Young suggests that we can identify both individual guilt for those who break established norms and recognise a forward looking responsibility on every person that requires they seek to change norms and revise their own behaviour. This two-pronged approach can allow us to both identify the guilty and bring about the profound cultural shift we need. In this account guilt is needed in order to identify those morally responsible for committing acts that are known and acknowledged to be wrong. Alongside this we can also identify a forward-looking shared responsibility to improve norms and culture. This responsibility requires all people to reflect on their own norms and behaviour and seek to do better in the future. It also requires discussion with others in order to understand the oppression that we ourselves (sometimes un-knowing) help to create or maintain. It requires listening to peoples’ stories, understanding how conscious actions and unconscious biases lead to disadvantage, stigmatisation and abuse, and discussing how we can play a part in ending this abuse and lessening this disadvantage. It requires we work on ourselves to try to change our biases and/or compensate for them. It requires we introduce procedures in order to counteract biases and work on the cultural change we need to remove or lessen these biases. In this way we can identify the guilty perpetrators who transgress existing norms, seek to change norms, revise our own contributions to unjust structures and correct for our own biases, seeking to improve the way we see and treat others.

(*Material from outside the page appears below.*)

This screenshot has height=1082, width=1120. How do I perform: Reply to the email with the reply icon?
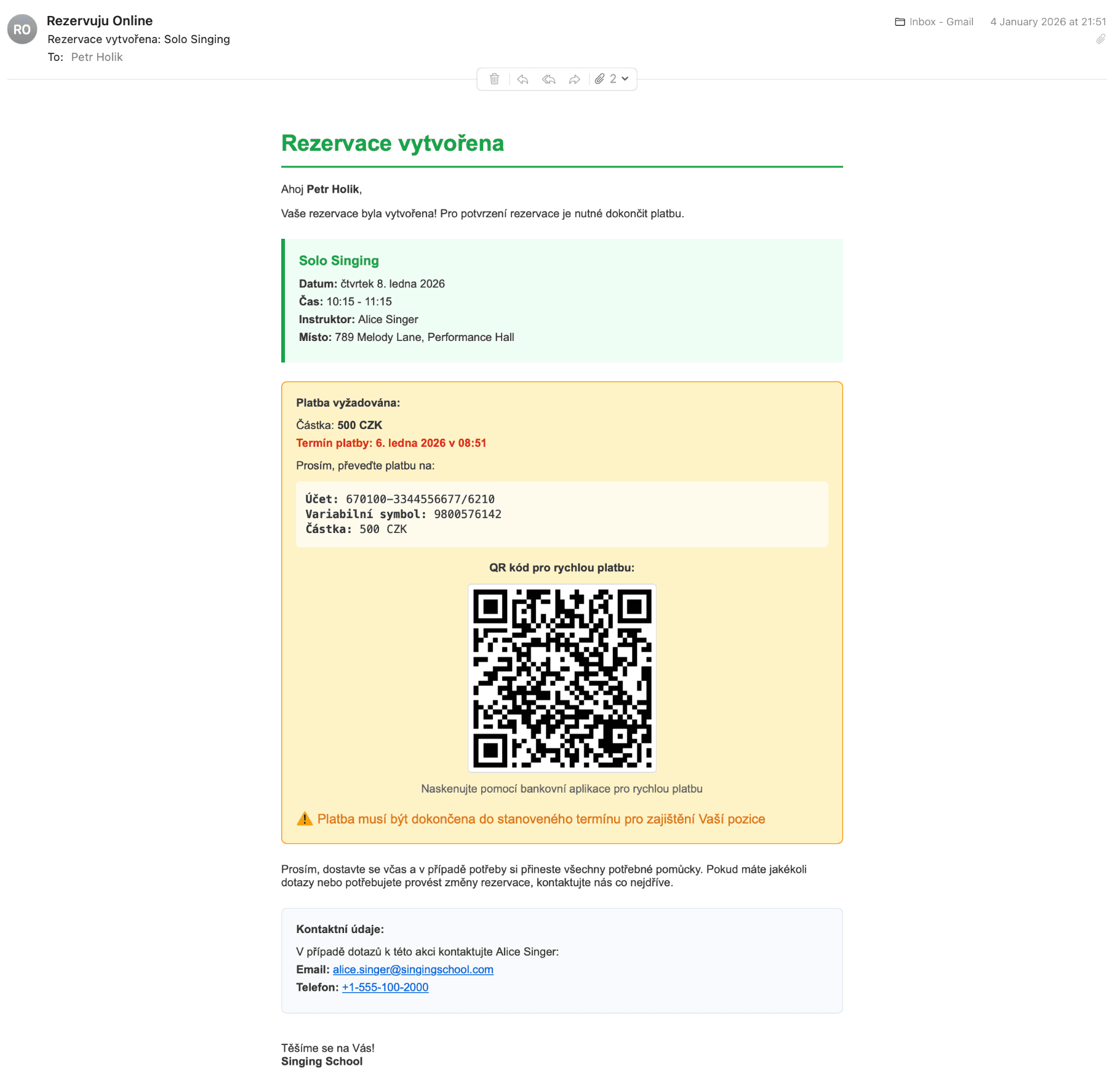point(522,79)

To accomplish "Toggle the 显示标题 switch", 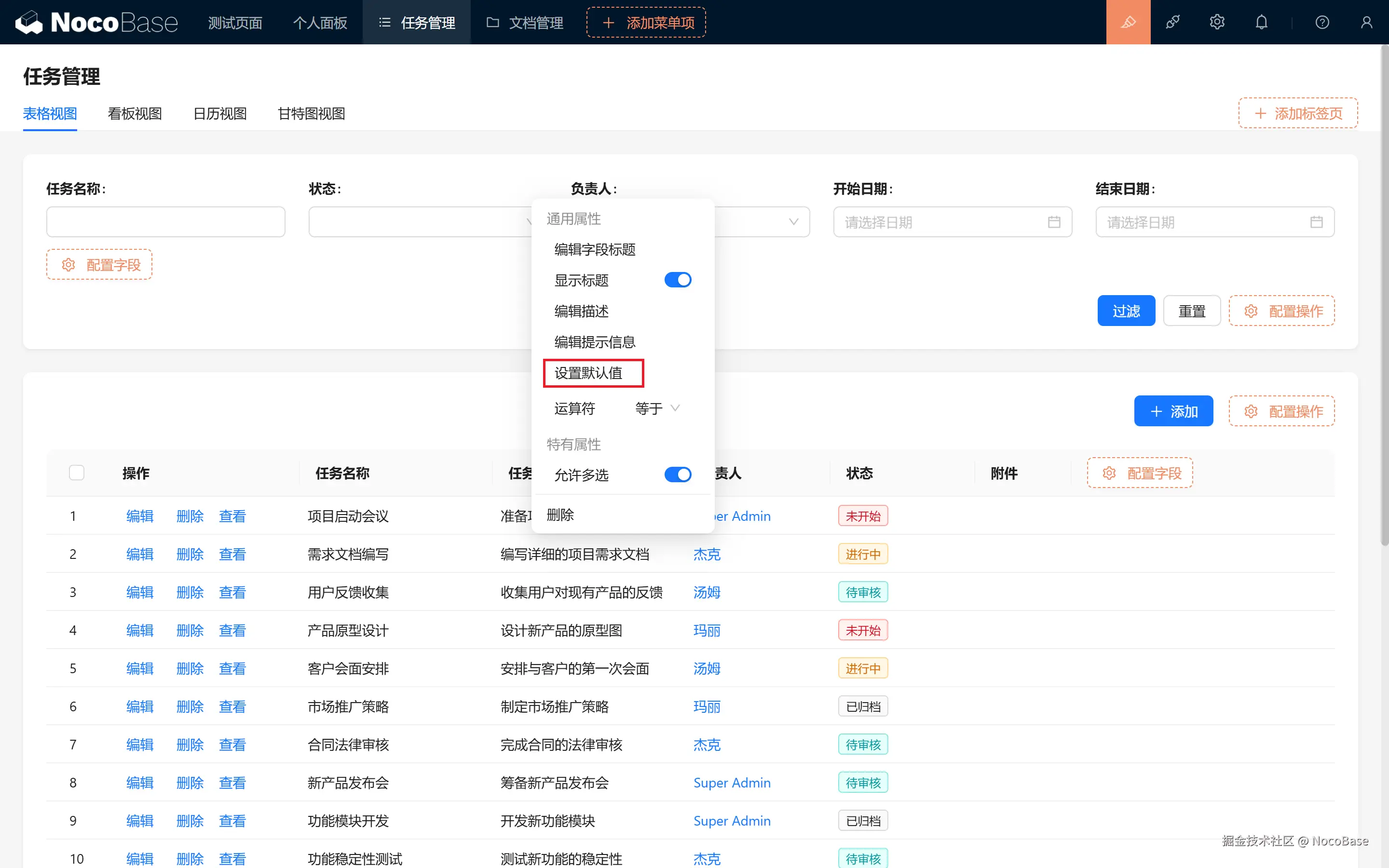I will tap(677, 280).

Thus it seems recognising both guilt and forward-looking responsibility could allow us to tackle the perpetrators and seek to reform the culture. Young’s work can help us solve the problem by separating the guilty who transgress existing laws and norms from those who merely share forward looking responsibility to reform those norms and bring their own behaviour in line with more stringent norms. Unfortunately, applying her approach is not always easy. It can sometimes be difficult to separate the less than good behaviour from the wrongful. Part of what makes it difficult is that norms are different in different social and cultural spheres and they are constantly evolving. What’s more, in many incidents we can identify both a significant cultural problem and individual culpability. Finally, if we take seriously the idea that there is a forward looking responsibility to analyse and reform our own individual behaviour alongside seeking to alter social norms, then this surely means we should judge those who fail to so reflect and reform as failing to fulfil their duty. An individual that refuses to listen to the stories of others or does not try to reform their own behaviour is not living up to their forward looking responsibility. If they then treat others in a problematic way do they not warrant blame for their negligence and its bad effects? (This is a point that Martha Nussbaum points out in her discussion of Young’s account of forward-looking responsibility.)
Young’s two conceptions of responsibility: backward looking individual guilt and forward looking shared responsibility to reform are useful tools for helping us think through problematic culture and wrongful acts. However, they will not stop some situations from being complex. However, if we adopt a position that recognises the existence of both of sorts of responsibilities perhaps this can help.
In this post I have taken extensive liberty regarding the interpretation and development of Young’s ideas. For Young’s own discussion of structural injustice, the effect of norms and stereotypes on opportunities and welfare, forward looking shared responsibility, guilt and the responsibility to reform see the Politics for Difference (Princeton, 1990) particularly chapters 5 and 6 and Responsibility For Justice (Oxford, 2011) particularly chapter 3.